Auf Suvarovs Spuren
1799, während den napoleonschen Kriegen war die Schweiz die 'Helvetische
Republik', von französischen Truppen besetzt. Österreich und Russland kämpften
gengen die französische Armee. Ende September, in der Nähe von Zürich wurden
aber die Truppen von Korsakov durch diejenige von General Masséna besiegt.
General Suvarov wollte zur Hilfe von Korsakov eilen, aber als er zu spät war
entschied er sich durch die Alpen zurückzukehren. Er entschied sich, durch
Glarus zum Rheintal in Graubünden zu gehen. Auf dem Weg war aber der
Panixerpass, deren Übergang wegen frühen
Schneefällen sich als sehr schwierig herausstellte. Viele der Männer von Suvarov
würden nie die andere Seite des Passes erreichen.
Knapp 201 Jahre später probierte ich, die Spuren dieser russischen Armee zu
folgen, wenn möglich mit weniger verlusten. Ich hatte mindestens keine
schwere Waffen mitzuschleppen, und ich konnte auf günstiges Wetter warten
(was Ende August der fall war). Ich hatte noch den Vorteil, dass ich für die
weniger interessante Strecke den Zug nehmen konnte. Ich traf so anfangs
Nachmittag in Ziegelbrücke ein.
Zwischen Ziegelbrücke und Schwanden bin ich auf dem 'offiziellen' Radweg
gefahren. Es war eine hübsche und leichte Strecke, abseits von den
vielbefahrenen Strassen (aber lieber nicht mit dem Rennrad probieren: zum
Teil ist da grober Kies, nicht das beste für schmalen Reifen). In Schwanden
musste ich diesen Radweg verlassen. Als ich die Strasse nach Elm suchte hielt
ein Briefträger sein Auto an, und fragte wohin ich wollte. Er erzählte mir,
dass es einen 'Suvarov-Weg' gibt, auf Forst- und Fusswege nach Elm.
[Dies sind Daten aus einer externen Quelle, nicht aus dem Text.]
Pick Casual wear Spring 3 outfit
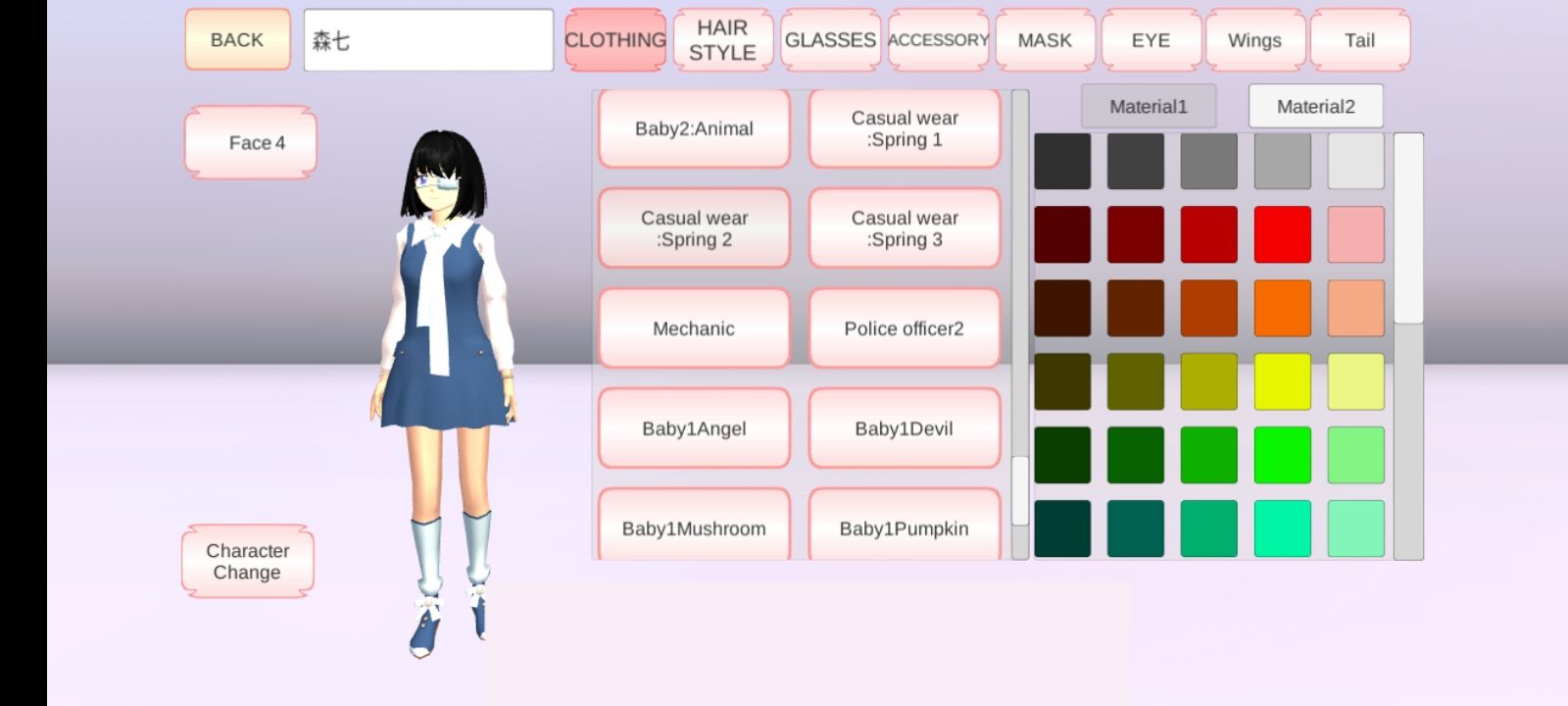The height and width of the screenshot is (706, 1568). 904,228
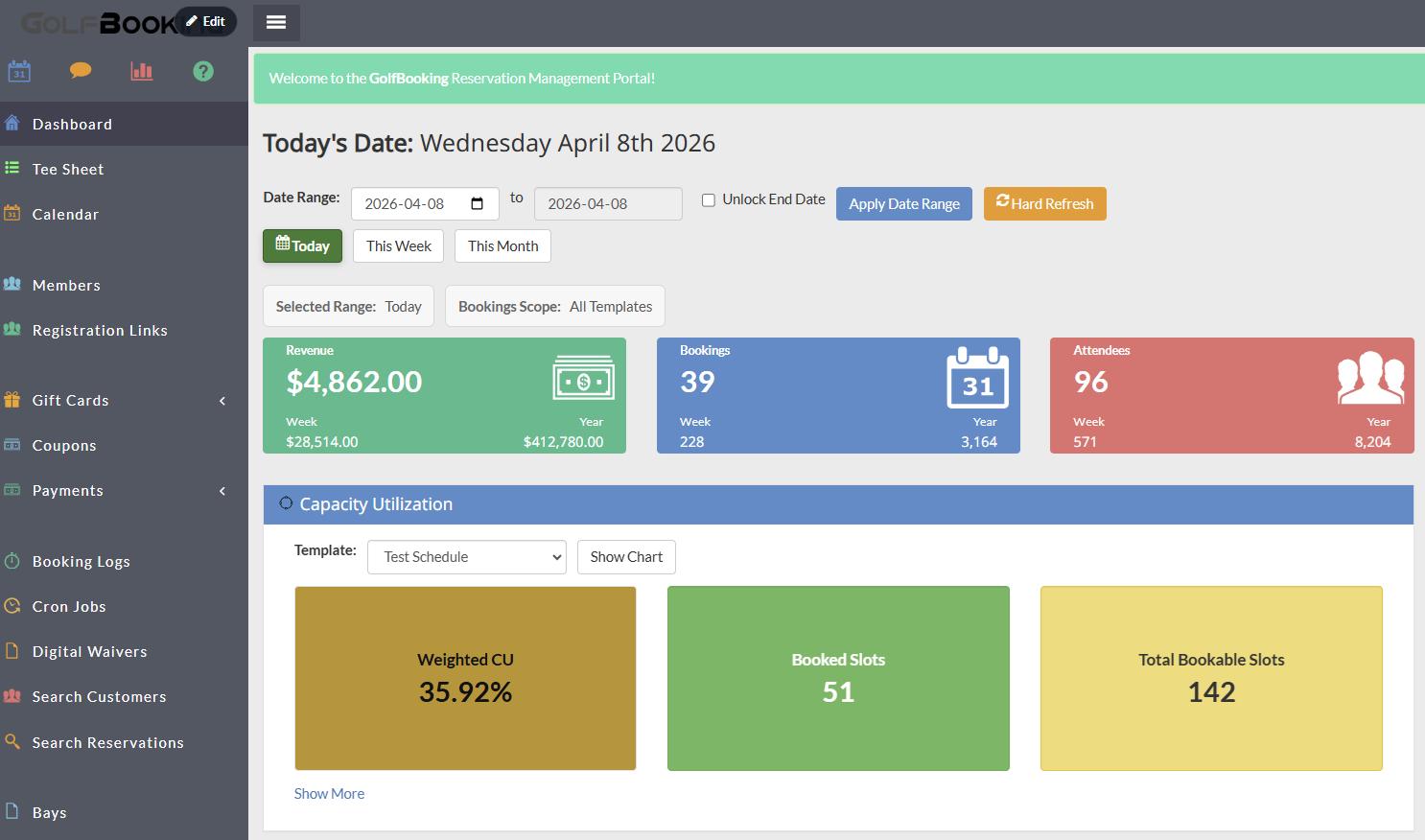The width and height of the screenshot is (1425, 840).
Task: Click the Weighted CU percentage tile
Action: 465,678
Eher als
die Hauptstrasse hat er mir diesen Weg empfohlen, und hat mich sogar bis durch
die Ortschaft bis zum ersten Wegweiser geführt. Danke, Herr Pöstler, Sie haben
mir einen guten Tipp gegeben!
Es war etwa 3 Uhr als ich in Elm ankam; ich bin vor dem Sportladen der
berühmten Ski-Meisterin Vreni Schneider gefahren und hielt dann bei einem
kleinen Laden um ein Getränk und ein Frucht zu kaufen. Von Elm bis Wichlen
bin ich auf der Hauptstrasse gefahren, die dort endet. Da waren Soldate und
viele Panzer. Ich musste absteigen, um den Waffenplatz mit einem Wächter
gehen, dann mit einem anderen bis ich wieder aus der militärischen Zone war.
Ich habe die Gelegenheit genommen, um den Wächtern zu fragen, ob sie den Weg
zum Panixerpass kannten. Sie kannten ihn nicht, sagten aber, dass Biker
schon heruntergefahren waren. Deshalb konnte ich hoffen, die Strecke sei
nicht allzu schwierig.
Meine Hoffnung verflog aber schon nach einem Kilometer. Der Pfad war steil,
und ich musste meistens das Fahrrad stossen. Von der Landeskarte wusste ich
schon, dass es zwischen den steilen Passagen auch weniger steile gab. Leider
gab's genau dort wo es weniger steil war andere Hindernisse: grosse Steine,
Furchen, Schlammpfützen und (weiter oben) sogar Schnee. Alles zusammen musste
ich das Fahrrad viel mehr stossen und tragen als fahren. Auf den
Schneefeldern konnte ich zwar zwei andere Mountainbike Spuren sehen, aber
ich war wohl der einzige Verrückte, der da mit einem ziemlich nutzlosen Rad
hinaufging!
Schliesslich war ich gegen 6 Uhr am Pass. Ich habe einen Blick aufs Suvarovs
Denkmal geworfen und habe an seinen armen Kerlen gedacht. Dann konnte ich
ein Stück weit fahren. Aber auch in der Abfahrt musste ich mehrmals
absteigen: zu steil, im Schlamm, auf unbefestigten Schutthalden, in
engen Furchen, wo die Pedalen an den Seiten stossen, durch Steilhängen, wo
jeder Fall der letzte sein könnte... Als ich zur Alp Ranasca ankam wurde
der Pfad zu einem Weg. Aber ein schlechter Weg. Die Fahrt hat mich kräftig
geschüttelt; mein Rücken und meine Schultern schmerzten bald. Diese schlechte
Behandlung dauerte bis Pignu/Panix. Die Abfahrt von dort bis Rueun war auf
einer modernen Strasse, nicht wie zur Suvarovs Zeit.